🤖 AI Summary
This study addresses hallucination—syntactically valid but semantically incorrect, API-inconsistent, or unverifiable outputs—in large language models (LLMs) generating safety-critical automotive software code. Method: We design a multi-level prompting strategy (single-line instruction, Covesa Vehicle Signal Specification integration, and code skeleton guidance) and systematically vary contextual richness as a controlled variable, conducting cross-model evaluations (e.g., GPT-4.1, GPT-4o). Contribution/Results: We empirically identify contextual richness as a critical moderator of hallucination: only under maximal context do certain models produce functionally correct code; all other conditions exhibit pervasive syntactic errors and logical inconsistencies. Our findings provide the first empirical evidence and a methodological framework for assessing and improving the reliability of LLM-generated code in safety-critical domains, directly informing prompt engineering and trustworthiness evaluation for autonomous driving software development.
📝 Abstract
Large Language Models (LLMs) have shown significant potential in automating code generation tasks offering new opportunities across software engineering domains.
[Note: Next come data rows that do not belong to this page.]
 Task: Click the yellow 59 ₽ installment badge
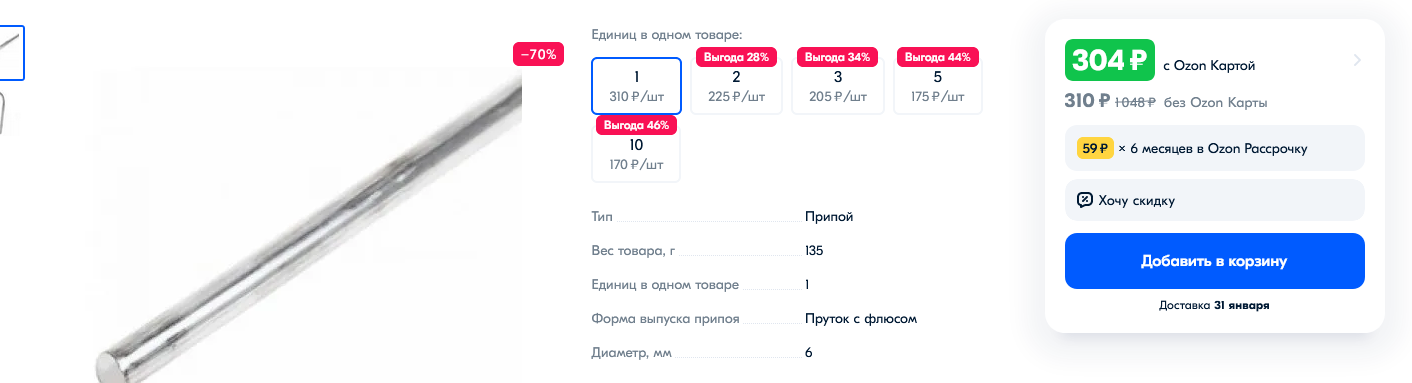tap(1095, 148)
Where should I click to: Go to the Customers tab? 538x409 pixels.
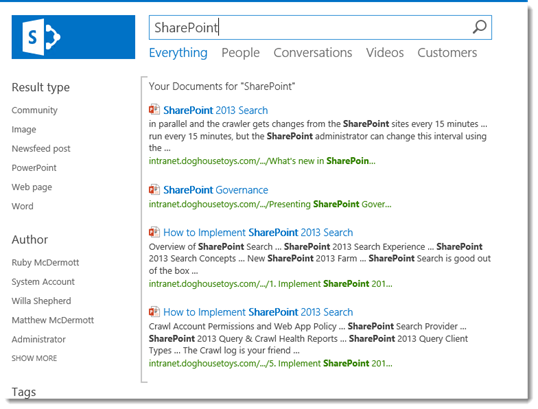(x=447, y=53)
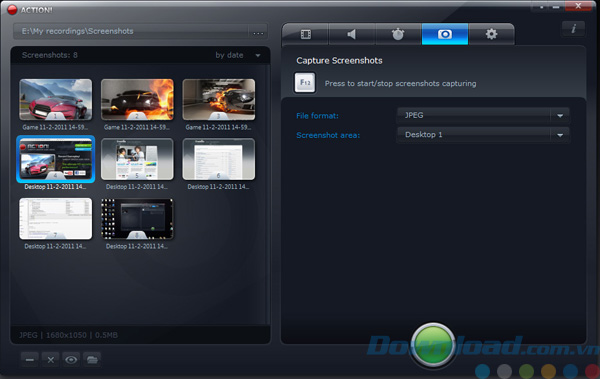
Task: Click the X delete screenshot icon
Action: point(51,359)
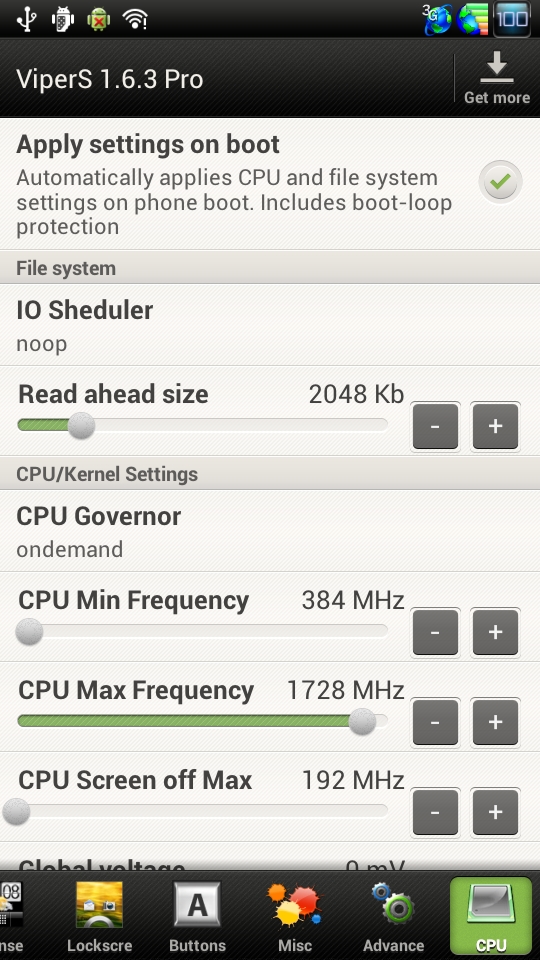The image size is (540, 960).
Task: Tap the Wi-Fi status bar icon
Action: coord(135,19)
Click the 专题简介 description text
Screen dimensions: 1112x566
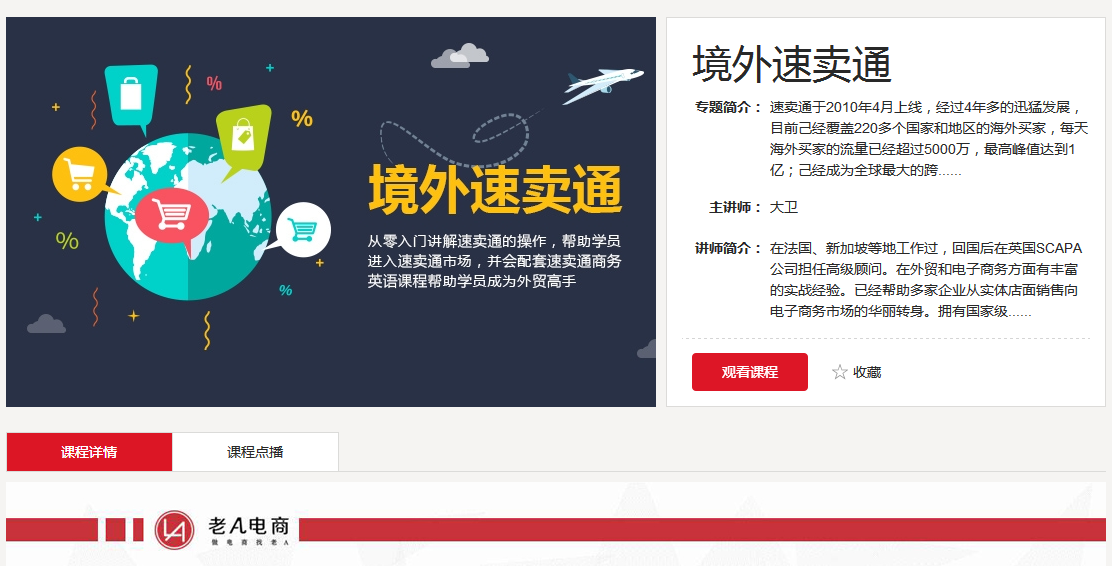pyautogui.click(x=928, y=139)
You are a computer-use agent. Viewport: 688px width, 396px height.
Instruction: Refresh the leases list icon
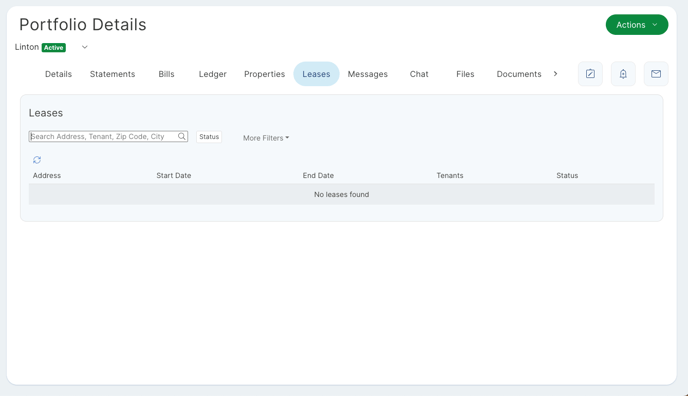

However, their practical application remains limited due to hallucinations - outputs that appear plausible but are factually incorrect, unverifiable or nonsensical. This paper investigates hallucination phenomena in the context of code generation with a specific focus on the automotive domain. A case study is presented that evaluates multiple code LLMs for three different prompting complexities ranging from a minimal one-liner prompt to a prompt with Covesa Vehicle Signal Specifications (VSS) as additional context and finally to a prompt with an additional code skeleton. The evaluation reveals a high frequency of syntax violations, invalid reference errors and API knowledge conflicts in state-of-the-art models GPT-4.1, Codex and GPT-4o. Among the evaluated models, only GPT-4.1 and GPT-4o were able to produce a correct solution when given the most context-rich prompt. Simpler prompting strategies failed to yield a working result, even after multiple refinement iterations. These findings highlight the need for effective mitigation techniques to ensure the safe and reliable use of LLM generated code, especially in safety-critical domains such as automotive software systems.